» **REQUIREMENT**
Across the data below, count every line where the string "value" appears. Answer with the number alone.

══ DATASET EXCERPTS ══

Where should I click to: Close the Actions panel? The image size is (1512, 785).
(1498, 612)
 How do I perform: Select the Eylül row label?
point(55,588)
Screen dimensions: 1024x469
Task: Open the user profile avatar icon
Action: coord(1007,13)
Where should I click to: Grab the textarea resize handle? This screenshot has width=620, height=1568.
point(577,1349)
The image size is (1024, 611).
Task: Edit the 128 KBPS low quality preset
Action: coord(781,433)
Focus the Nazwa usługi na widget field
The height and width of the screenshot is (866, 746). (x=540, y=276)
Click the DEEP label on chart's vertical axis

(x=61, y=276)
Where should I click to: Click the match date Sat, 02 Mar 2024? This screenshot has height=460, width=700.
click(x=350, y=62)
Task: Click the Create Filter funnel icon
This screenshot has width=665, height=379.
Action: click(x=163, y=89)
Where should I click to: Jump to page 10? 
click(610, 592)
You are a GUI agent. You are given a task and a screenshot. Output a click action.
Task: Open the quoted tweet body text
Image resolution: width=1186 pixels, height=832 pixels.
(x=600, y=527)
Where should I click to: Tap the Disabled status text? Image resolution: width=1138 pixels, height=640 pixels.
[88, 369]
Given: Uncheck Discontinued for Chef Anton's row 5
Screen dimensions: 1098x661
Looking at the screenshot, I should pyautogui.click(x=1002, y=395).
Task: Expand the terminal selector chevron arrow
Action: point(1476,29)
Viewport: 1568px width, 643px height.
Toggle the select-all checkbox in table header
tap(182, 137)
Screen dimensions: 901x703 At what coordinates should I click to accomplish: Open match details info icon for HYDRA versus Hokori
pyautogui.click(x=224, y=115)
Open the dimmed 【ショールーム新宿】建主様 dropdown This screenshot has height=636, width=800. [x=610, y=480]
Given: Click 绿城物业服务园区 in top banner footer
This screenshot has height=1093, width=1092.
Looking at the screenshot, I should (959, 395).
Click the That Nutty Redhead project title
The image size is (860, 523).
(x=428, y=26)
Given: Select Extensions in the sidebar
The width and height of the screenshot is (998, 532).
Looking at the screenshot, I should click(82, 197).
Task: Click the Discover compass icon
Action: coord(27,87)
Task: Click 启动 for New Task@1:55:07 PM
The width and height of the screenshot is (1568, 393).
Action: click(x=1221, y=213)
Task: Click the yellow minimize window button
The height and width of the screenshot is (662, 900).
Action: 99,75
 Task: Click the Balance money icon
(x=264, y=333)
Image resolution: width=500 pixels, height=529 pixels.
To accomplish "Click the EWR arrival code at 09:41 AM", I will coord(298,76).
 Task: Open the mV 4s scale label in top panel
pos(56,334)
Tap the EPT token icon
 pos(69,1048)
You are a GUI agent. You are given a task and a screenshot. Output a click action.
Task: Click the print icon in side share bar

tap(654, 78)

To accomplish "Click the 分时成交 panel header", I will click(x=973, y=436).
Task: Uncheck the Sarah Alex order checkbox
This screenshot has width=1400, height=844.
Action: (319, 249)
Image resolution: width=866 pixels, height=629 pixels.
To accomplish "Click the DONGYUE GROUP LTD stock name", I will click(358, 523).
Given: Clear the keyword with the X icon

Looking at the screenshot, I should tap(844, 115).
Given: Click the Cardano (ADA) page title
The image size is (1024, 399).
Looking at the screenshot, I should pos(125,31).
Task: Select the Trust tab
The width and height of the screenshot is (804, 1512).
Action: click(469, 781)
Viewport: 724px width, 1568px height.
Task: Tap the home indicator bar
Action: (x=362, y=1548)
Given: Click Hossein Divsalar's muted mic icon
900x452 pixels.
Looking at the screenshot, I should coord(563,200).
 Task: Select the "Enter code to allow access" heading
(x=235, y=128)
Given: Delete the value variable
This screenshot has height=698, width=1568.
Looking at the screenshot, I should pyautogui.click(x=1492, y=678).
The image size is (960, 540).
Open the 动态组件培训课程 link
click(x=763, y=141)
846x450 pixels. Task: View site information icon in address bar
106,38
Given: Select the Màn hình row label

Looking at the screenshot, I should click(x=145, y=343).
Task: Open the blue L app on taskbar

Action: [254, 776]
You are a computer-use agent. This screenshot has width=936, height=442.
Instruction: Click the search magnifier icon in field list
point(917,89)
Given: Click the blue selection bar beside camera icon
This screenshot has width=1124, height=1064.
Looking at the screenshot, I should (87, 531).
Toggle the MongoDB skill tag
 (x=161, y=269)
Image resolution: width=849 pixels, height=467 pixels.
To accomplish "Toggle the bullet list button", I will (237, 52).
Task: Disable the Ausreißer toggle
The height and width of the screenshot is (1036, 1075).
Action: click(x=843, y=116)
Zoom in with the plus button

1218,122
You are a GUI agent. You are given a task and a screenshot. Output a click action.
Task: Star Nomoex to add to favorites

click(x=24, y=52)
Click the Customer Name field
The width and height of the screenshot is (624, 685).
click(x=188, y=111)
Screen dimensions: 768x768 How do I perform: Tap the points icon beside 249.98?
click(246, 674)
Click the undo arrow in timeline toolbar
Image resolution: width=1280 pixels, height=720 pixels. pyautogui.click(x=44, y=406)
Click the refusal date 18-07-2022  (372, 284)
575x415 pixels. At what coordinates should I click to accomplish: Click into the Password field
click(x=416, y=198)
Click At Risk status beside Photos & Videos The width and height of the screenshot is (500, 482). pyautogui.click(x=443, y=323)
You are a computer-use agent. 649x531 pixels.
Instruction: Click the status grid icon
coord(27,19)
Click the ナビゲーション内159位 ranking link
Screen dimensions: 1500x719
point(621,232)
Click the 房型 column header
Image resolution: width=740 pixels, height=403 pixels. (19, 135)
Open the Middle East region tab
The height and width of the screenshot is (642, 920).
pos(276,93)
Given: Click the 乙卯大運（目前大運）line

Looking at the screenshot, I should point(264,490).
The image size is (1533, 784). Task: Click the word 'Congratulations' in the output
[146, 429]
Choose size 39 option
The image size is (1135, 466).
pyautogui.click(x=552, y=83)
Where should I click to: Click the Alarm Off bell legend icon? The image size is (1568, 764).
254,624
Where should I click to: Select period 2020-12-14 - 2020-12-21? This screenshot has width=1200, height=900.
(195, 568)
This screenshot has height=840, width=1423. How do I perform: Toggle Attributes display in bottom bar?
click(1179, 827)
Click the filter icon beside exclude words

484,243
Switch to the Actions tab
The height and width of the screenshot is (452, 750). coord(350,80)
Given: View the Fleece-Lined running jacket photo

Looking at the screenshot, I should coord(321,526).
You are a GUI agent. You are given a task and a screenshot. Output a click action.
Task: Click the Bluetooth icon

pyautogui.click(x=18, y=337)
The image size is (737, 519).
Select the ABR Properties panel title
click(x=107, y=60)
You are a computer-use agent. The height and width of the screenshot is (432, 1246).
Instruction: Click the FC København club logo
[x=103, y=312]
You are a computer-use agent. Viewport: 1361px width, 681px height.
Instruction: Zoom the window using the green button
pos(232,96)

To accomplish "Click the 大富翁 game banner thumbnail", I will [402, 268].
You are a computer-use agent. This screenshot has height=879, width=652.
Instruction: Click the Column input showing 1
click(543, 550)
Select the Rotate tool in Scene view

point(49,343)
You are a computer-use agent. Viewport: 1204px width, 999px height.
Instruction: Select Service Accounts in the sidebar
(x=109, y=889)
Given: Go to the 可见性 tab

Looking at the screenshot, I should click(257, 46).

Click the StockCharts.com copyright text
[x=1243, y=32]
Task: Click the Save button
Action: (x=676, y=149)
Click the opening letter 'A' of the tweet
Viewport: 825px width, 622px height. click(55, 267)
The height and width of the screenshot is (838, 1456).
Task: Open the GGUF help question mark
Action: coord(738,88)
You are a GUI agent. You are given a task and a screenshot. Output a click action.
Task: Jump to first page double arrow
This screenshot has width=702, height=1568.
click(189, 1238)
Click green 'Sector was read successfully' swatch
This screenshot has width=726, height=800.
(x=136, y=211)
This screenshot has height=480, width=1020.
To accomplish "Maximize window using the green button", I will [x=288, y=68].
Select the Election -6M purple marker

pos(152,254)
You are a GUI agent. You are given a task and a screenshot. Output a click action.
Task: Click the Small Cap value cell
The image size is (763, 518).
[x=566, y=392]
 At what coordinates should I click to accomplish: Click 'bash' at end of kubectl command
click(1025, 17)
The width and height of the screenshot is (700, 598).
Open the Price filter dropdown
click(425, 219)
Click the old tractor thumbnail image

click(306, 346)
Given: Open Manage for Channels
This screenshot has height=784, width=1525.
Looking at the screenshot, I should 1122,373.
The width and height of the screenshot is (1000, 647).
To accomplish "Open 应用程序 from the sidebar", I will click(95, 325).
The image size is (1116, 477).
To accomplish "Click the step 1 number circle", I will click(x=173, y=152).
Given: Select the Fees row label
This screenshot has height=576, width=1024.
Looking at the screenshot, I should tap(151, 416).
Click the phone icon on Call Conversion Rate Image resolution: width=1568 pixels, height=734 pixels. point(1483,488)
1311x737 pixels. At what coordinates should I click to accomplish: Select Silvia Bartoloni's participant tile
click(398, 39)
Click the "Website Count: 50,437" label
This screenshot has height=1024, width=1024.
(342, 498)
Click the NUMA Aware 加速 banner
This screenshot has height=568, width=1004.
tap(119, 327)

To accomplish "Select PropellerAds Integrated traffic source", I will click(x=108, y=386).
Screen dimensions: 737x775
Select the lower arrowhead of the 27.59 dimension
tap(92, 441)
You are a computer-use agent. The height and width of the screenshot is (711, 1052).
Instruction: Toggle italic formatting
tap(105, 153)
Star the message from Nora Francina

═══

» **RESULT**
2